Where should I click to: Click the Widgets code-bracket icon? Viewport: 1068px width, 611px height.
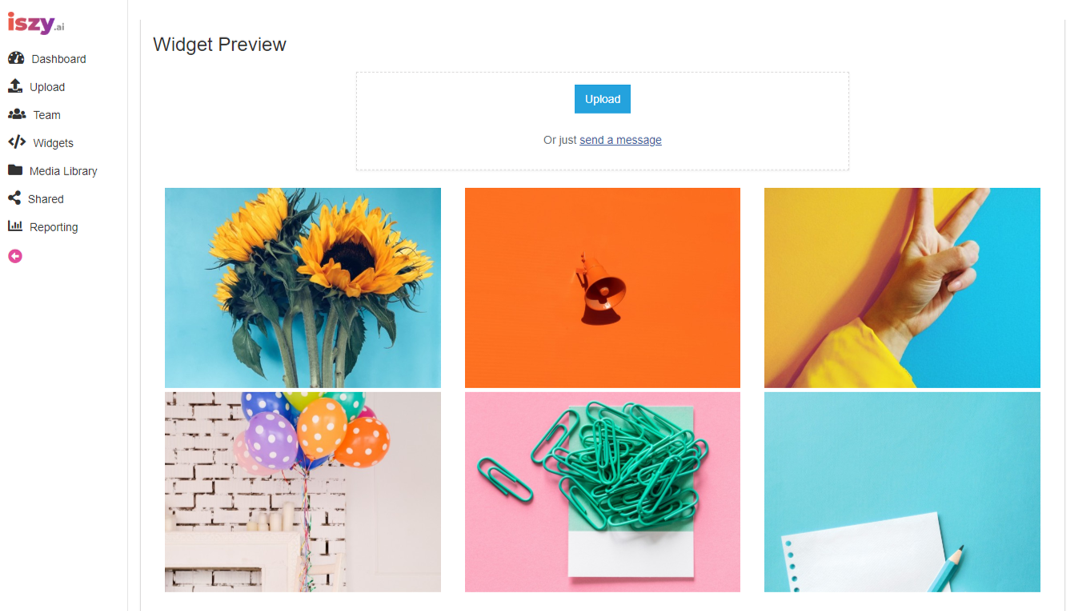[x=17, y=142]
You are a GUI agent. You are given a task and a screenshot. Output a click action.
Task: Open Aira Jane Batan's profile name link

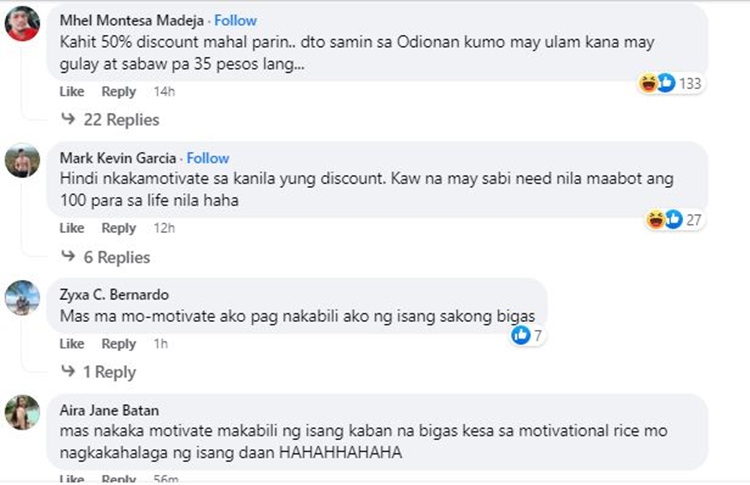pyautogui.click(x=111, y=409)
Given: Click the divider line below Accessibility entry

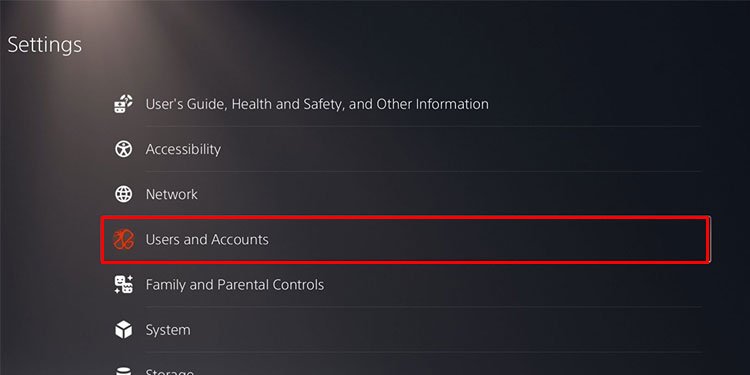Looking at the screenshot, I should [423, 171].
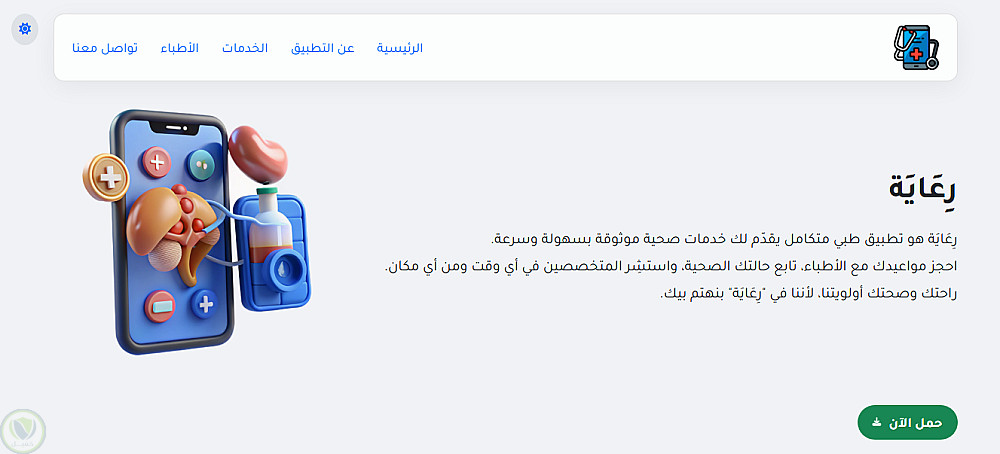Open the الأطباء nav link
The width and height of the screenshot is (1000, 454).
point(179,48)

TASK:
The required output is every line from the one containing "You are a GUI" through the last line of the records, inclusive, reproduced exactly and without pictures.

REPLY:
You are a GUI agent. You are given a task and a screenshot. Output a click action.
Task: Open Aira Jane Batan's profile name link

pyautogui.click(x=111, y=409)
Given: Click the divider line below Accessibility entry

Looking at the screenshot, I should [423, 171].
Open the الأطباء nav link
The width and height of the screenshot is (1000, 454).
point(179,48)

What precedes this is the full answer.